Don’t target kids with junk food ads says UN

Banana split. Credit: Steven Depolo
Sugar-coated sweets. Credit: William Hook/ Flickr
Sugar-coated sweets. Credit: William Hook/ Flickr

The UN believes that children should not be targeted by advertising campaigns that promote junk food.

Advertisements directed at children “can cause unhealthy consumer behaviour to become ingrained at an early age” and this could “condition children to respond later in life to commercial stimuli by purchasing unnecessary products” without considering the health or financial implications, according to the UN’s Juan Pablo Bohoslavsky and Dainius Püras.

“We call on [UN member] States to ban advertising, promotion and sponsorship by manufacturers of alcohol, tobacco, and unhealthy foods in schools and in the context of children’s sporting events and other events that could be attended by children,” they said. 

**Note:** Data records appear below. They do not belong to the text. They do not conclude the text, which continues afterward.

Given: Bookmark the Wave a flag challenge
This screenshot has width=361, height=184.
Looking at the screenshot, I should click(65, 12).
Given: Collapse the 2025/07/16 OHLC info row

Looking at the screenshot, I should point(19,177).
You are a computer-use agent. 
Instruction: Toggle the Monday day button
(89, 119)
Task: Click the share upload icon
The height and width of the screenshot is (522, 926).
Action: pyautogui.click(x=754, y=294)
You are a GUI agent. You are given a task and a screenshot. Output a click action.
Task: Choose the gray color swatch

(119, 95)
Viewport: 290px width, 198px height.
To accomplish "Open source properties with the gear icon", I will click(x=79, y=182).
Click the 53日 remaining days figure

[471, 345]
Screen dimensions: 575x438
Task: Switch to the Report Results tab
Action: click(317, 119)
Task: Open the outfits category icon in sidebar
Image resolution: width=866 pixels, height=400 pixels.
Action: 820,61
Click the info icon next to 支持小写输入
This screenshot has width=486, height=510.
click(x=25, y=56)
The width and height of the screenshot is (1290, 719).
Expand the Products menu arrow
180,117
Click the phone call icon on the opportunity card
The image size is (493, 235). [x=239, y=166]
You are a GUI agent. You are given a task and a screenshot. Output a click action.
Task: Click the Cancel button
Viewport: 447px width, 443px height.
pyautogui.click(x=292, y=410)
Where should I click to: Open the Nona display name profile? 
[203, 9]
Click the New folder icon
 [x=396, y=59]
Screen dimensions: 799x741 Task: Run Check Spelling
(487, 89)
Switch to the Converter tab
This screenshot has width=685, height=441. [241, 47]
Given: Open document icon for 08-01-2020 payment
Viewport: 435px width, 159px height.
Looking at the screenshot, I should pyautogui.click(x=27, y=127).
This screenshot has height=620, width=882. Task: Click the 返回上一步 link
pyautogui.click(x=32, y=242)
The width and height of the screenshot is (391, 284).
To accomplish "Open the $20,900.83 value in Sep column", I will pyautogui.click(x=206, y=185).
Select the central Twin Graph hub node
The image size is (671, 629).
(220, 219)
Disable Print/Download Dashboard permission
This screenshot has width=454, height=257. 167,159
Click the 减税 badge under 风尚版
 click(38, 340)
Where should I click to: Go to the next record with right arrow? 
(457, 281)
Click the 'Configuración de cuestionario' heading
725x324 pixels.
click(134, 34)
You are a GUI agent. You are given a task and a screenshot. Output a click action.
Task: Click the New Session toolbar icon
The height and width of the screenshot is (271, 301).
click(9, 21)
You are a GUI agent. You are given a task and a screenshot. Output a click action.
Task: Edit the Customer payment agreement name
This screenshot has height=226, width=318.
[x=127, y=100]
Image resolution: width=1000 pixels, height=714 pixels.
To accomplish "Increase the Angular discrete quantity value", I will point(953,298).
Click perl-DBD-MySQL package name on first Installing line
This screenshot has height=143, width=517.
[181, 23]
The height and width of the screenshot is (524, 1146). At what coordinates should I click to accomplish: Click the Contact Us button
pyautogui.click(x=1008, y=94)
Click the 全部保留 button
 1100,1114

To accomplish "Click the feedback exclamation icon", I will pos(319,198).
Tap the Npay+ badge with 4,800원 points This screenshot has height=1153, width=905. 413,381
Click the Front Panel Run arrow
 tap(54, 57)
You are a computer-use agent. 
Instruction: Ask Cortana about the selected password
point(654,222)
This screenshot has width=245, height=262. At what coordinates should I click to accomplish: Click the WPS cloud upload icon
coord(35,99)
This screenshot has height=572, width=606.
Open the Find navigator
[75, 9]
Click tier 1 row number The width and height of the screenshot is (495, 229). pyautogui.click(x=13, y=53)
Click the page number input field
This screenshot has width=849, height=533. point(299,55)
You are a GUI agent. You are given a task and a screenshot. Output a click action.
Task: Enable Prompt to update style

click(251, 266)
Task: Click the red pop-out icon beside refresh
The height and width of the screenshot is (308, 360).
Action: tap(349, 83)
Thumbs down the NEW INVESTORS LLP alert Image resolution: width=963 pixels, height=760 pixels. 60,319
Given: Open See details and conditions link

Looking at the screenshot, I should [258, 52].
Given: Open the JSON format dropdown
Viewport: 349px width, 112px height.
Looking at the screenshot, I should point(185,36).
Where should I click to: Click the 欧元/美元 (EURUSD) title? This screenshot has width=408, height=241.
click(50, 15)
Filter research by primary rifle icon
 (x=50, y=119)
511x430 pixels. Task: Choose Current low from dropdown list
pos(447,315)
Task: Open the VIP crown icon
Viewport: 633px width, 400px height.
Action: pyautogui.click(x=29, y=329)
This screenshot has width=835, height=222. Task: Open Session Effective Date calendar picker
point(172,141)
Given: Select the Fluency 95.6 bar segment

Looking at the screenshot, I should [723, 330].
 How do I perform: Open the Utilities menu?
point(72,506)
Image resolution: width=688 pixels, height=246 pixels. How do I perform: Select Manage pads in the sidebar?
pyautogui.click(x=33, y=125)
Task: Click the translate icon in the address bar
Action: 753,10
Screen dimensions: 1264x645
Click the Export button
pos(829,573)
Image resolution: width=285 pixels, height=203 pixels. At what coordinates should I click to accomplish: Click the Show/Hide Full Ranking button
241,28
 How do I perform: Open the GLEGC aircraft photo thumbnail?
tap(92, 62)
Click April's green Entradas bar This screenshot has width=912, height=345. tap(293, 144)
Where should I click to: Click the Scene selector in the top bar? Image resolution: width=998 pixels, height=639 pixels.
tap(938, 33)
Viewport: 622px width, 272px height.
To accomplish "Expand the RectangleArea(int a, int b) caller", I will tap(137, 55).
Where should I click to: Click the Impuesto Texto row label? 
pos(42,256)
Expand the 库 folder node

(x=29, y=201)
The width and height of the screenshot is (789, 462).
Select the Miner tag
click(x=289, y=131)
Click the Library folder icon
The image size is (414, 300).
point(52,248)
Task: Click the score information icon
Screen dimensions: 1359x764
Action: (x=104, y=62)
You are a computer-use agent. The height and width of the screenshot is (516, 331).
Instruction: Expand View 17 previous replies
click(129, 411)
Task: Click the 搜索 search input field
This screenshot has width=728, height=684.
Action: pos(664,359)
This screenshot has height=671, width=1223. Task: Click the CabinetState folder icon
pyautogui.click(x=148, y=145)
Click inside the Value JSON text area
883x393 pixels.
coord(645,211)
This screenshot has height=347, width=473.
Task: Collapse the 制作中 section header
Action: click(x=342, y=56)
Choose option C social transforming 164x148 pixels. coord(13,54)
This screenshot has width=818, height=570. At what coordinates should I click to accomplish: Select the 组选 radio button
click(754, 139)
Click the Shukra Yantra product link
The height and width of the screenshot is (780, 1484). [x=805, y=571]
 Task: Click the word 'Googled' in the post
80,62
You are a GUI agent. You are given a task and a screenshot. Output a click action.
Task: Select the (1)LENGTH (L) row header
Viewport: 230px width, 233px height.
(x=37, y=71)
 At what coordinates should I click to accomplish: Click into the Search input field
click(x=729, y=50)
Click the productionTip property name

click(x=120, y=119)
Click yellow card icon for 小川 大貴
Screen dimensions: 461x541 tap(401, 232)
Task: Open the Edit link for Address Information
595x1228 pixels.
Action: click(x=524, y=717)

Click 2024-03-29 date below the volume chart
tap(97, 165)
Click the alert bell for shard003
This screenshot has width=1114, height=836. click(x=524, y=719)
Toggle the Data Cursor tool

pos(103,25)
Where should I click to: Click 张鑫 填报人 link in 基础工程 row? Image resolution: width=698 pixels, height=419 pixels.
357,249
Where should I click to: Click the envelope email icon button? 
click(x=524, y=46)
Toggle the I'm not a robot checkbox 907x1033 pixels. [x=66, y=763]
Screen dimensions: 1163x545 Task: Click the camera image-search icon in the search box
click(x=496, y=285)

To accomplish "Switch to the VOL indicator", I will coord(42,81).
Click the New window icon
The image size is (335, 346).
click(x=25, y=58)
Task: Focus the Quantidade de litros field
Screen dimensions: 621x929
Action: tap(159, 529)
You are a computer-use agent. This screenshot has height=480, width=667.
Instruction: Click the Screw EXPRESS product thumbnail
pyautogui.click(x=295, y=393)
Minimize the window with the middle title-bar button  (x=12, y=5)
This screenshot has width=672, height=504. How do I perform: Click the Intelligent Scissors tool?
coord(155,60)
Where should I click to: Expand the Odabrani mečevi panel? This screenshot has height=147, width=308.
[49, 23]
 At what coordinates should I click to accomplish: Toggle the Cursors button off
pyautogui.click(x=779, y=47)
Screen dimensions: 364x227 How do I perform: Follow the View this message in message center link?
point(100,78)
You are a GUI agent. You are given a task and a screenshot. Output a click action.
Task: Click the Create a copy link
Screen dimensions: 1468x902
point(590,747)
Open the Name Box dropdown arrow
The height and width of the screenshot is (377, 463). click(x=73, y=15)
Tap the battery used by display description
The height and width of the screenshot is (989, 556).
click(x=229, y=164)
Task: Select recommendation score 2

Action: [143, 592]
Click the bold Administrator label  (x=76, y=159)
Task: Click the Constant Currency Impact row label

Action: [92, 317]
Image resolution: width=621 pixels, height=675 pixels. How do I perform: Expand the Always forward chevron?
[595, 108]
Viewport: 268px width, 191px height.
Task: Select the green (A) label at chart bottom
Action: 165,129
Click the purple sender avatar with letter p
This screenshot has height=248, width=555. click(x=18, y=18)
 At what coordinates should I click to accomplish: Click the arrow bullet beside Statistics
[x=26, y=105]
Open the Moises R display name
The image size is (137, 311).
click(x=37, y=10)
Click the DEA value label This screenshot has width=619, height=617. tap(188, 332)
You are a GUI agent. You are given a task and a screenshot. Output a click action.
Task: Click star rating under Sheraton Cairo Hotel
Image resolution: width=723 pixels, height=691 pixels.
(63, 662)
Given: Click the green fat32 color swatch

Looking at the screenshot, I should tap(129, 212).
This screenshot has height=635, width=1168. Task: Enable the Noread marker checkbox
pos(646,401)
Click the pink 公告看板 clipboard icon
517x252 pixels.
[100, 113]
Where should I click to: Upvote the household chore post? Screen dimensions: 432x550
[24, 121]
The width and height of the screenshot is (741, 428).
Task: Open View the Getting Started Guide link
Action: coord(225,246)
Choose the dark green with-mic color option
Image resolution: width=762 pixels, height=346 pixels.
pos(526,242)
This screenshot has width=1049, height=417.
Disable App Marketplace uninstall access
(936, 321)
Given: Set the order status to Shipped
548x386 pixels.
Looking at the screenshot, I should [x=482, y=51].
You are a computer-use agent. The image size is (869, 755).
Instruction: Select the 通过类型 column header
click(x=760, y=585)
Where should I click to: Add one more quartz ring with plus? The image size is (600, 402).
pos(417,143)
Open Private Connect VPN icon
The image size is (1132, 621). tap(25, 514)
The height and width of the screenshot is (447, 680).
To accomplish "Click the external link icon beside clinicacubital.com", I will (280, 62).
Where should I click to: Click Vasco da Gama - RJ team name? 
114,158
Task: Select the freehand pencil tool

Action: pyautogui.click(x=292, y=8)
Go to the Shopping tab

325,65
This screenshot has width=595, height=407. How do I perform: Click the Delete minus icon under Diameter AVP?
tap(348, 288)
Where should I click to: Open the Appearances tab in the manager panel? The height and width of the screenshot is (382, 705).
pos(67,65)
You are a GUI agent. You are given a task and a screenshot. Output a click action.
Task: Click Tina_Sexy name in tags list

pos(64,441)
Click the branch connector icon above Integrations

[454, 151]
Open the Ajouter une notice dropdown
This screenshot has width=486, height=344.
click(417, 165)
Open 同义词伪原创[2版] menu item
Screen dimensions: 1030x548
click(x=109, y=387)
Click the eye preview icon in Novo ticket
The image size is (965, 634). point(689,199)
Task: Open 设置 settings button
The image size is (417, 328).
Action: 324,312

South Africa’s obesity problem

Already over two thirds of South African women are overweight or obese – a condition that the World Health Organisation links to life-threatening illnesses like heart disease, diabetes, stroke and some cancers.

An estimated 16.7 percent of local school children are overweight or obese with rates expected to rise with age, according to a 2015 study published in the online medical journal BioMed Central.

As the world marks International Youth Day today, Bohoslavsky, the UN’s expert on foreign debt and human rights, and Püras, UN Special Rapporteur on the Right to Health, urged countries to “regulate advertising directed at children, in conformity with the duty of States to protect children from material injurious to their well-being”.

Escalating debt crisis

The UN warned that commercial advertising “instils at an early age a culture of over-consumption and indebtedness”.

“In many countries, family private debt has become a serious problem, rendering basic necessities unaffordable to certain individuals.”

South Africans borrowed more than any other country in 2014, according to data from the World Bank. More than 11 million people were classified as over-indebted compared to 5 million in 2013.

The UN warns that a high volume of child-directed adverts could lead to situations where children pressure their parents to buy unbudgeted-for items “often at the expense of other important household needs”.

This can lead to far wider-reaching implications “as excessive household debt can easily spill over into a public debt crisis affecting an entire population”.

A 2011 United Nations Children’s Fund study conducted in the UK, Sweden and Spain found that just acquiring more goods does not make a child happier, especially in the face of health complications related to obesity and unbalanced nutrition.

Regulations already in place

Countries like Brazil, Canada, Denmark and Norway have already restricted some forms of child-directed marketing.

In South Africa, since 2008 there have been changes to the Advertising Code of Practice limiting the marketing of unhealthy foods to children.

Currently these restrictions are limited to children who are 12 years old or younger. But the National Department of Health (NDoH) has set a target to reduce the number of people who are overweight or obese by 10 percent by the year 2020 and has been working with the Consumer Goods Council of South Africa (CGCSA) to expand these regulations.

In a draft document published in 2014, the department proposed to further limit such marketing and increase the age stipulation from 12 and under to all school going children.

Action in South Africa

The CGCSA’s Francina Makhaone said that they are “unable to comment in detail on the regulations as they are still in draft form” but that they and and other industry bodies are working with the NDoH “on a range of initiatives through the Healthy Food Options Forum that support the manufacture of, and facilitate access to, foods and non-alcoholic beverages that contribute to a healthy diet as part of a healthy lifestyle”.

“We want to develop a health conscious nation.” – Joe Maila, NDoH.

According NDoH spokesperson Joe Maila, “what needs to be done is to do away with harmful advertising of unhealthy stuff to our children as part of the prevention and control of obesity”. “We want to develop a health conscious nation.”

The UN urged all governments to act: “Such commercial messages have the potential to shape children’s long term consumer and financial behaviour, and they are growing in number and reach.” – Health-e News.